Nevertheless, in recent years, a dozen or so Aussie chefs, such as Matt Stone, have set out to make insects more appealing. Celebrity chef Kylie Kwong has been serving green-tree ants, mealworms, cockroaches and crickets at her Sydney restaurant Billy Kwong since 2013. Also in Sydney, Matt Fitzgerald serves ‘candied chilli, salt and lime seasoned crickets’ at Bondi Junction taquería, El Topo. In Adelaide, Duncan Welgemoed has served crickets, bees, mealworms and grasshoppers at Bistro Dom.
Similarly in Brisbane, Damon Amos at Public – a popular haunt for judges and lawyers – has a mealworm dish called ‘Can of Worms’. Damon also occasionally cooks with ants. “Dehydrated black ants are high in formic acid, which I reckon tastes a bit like citrus crossed with Vegemite,” he says. Although the flavour is not the sole reason he adds insects to his dishes. “It is confronting,” he says. “That is part of the appeal.”

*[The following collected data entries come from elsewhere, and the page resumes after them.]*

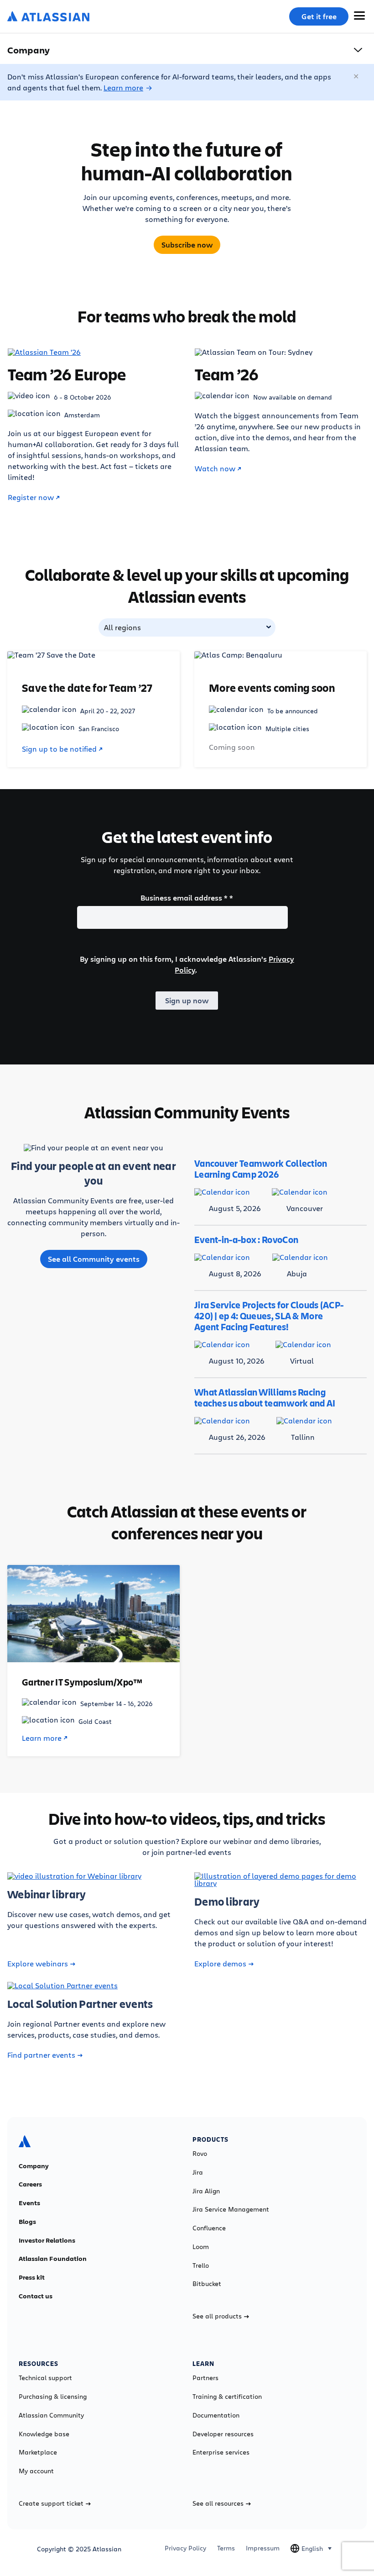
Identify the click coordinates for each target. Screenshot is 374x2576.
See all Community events (94, 1259)
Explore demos (220, 1963)
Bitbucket (206, 2283)
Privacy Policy (185, 2548)
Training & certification (227, 2396)
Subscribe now (187, 245)
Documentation (215, 2415)
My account (36, 2471)
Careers (30, 2184)
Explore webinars (37, 1963)
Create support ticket (51, 2503)
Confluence (209, 2228)
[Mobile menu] (359, 15)
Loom (200, 2246)
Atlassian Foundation (53, 2258)
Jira (197, 2172)
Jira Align (206, 2191)
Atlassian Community (51, 2415)
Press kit (32, 2277)
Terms (226, 2548)
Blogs (27, 2221)
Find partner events (41, 2055)
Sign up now (186, 1001)
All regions (122, 627)
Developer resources (223, 2434)
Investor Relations (47, 2240)
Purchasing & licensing (53, 2396)
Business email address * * (186, 897)
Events (29, 2203)
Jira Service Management (230, 2209)
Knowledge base (44, 2434)
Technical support (45, 2377)
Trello (200, 2265)
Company (34, 2166)
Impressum (263, 2548)
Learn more (123, 87)
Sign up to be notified (59, 749)
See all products (217, 2316)
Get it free (319, 16)
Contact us (35, 2296)
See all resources (218, 2503)
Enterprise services (220, 2452)
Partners (205, 2377)
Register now (31, 497)
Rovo (199, 2153)
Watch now (215, 468)
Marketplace (38, 2452)
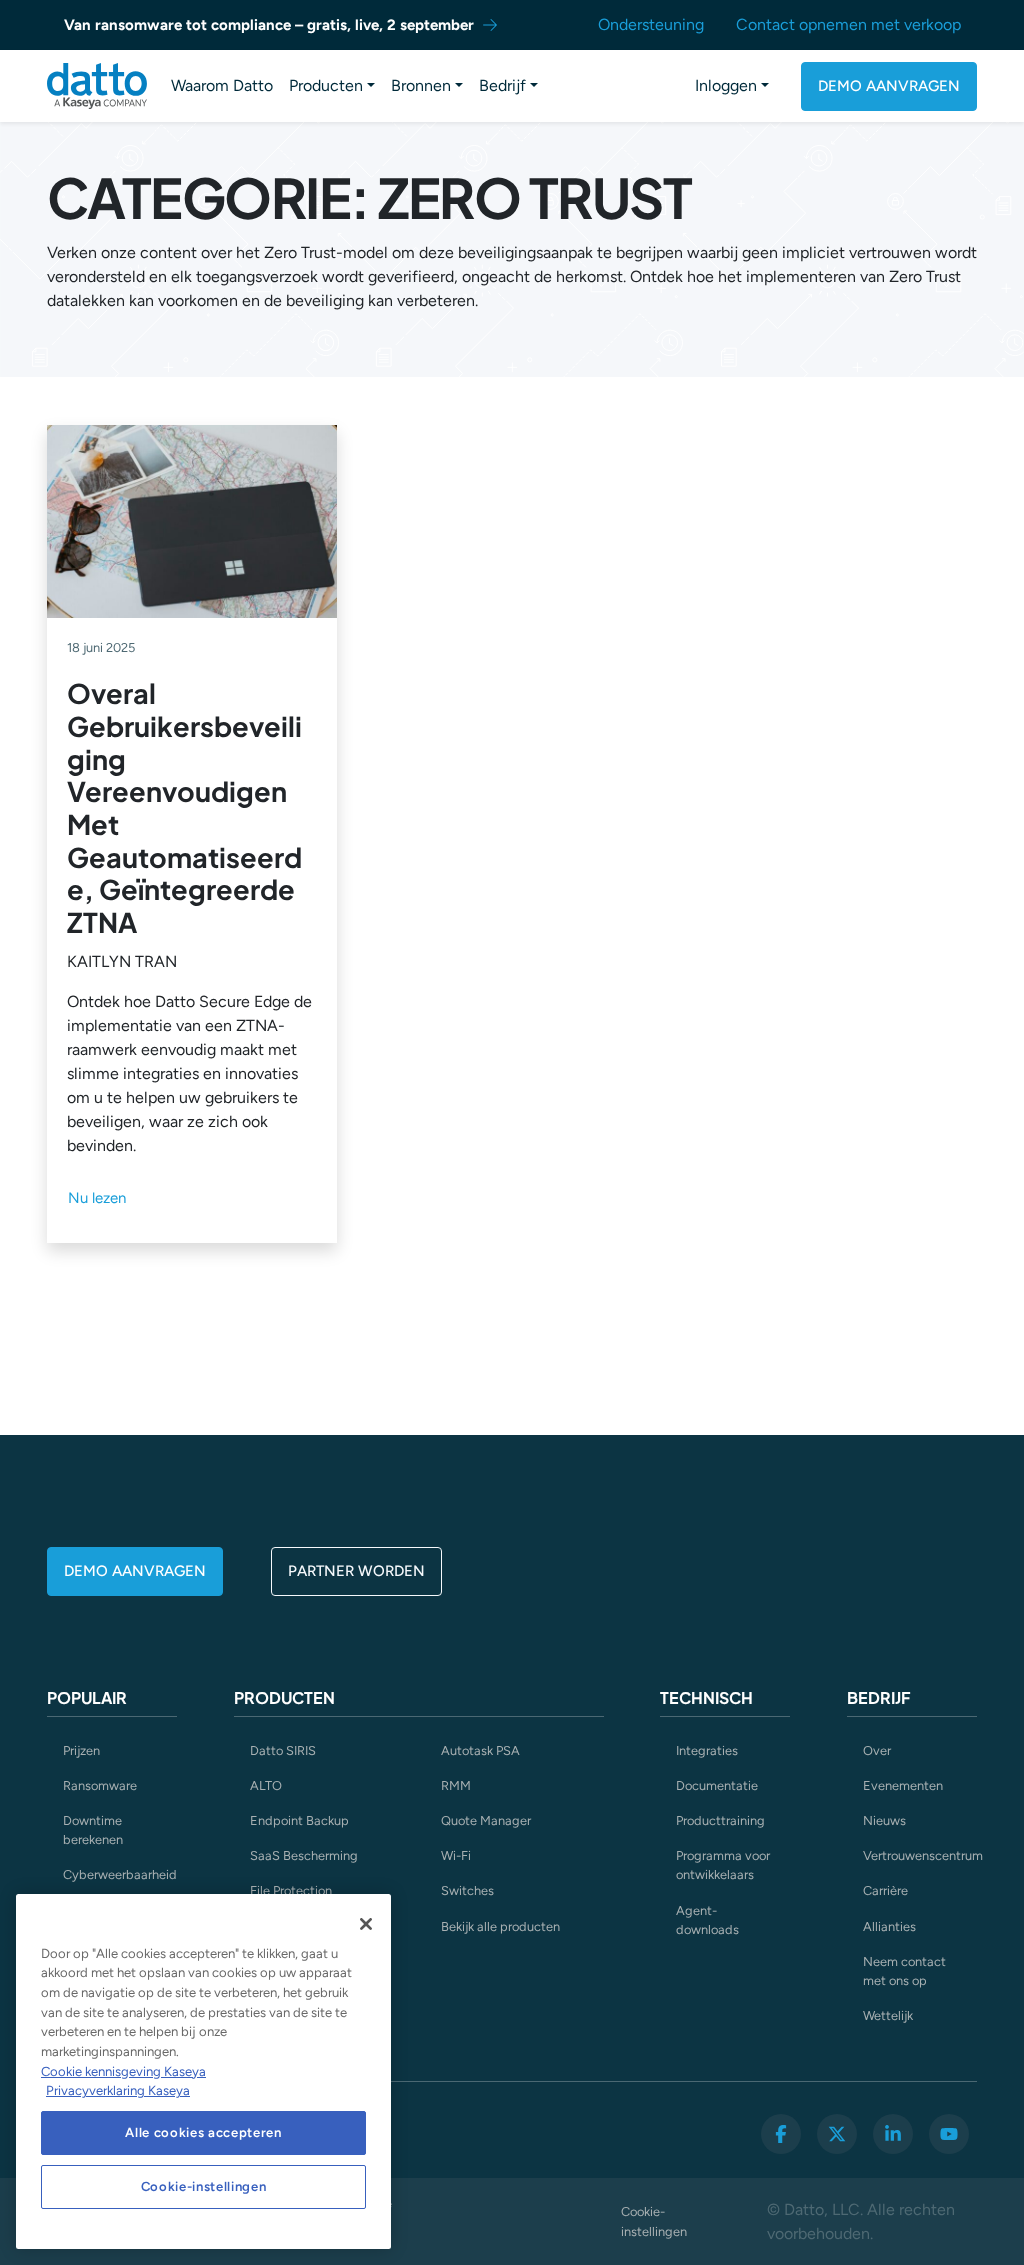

Insects have also become popular at commercial events. ‘The Great Australian Dinner’, part of Sydney’s Good Food Month in 2013, served Australian green-tree ants in a dish devised by René Redzepi. Organisations such as the Museum of Old and New Art (MONA) in Hobart, Tasmania, and the Climate Institute in Sydney have since served them in environmentally friendly canapés at functions.
Entomophagy has become a trend, albeit a small one. But what happens next is anyone’s guess.
WORDS by NATSUMI PENBERTHY |A version of this story first appeared in Australian Geographic's issue #124 Jan-Feb 2015.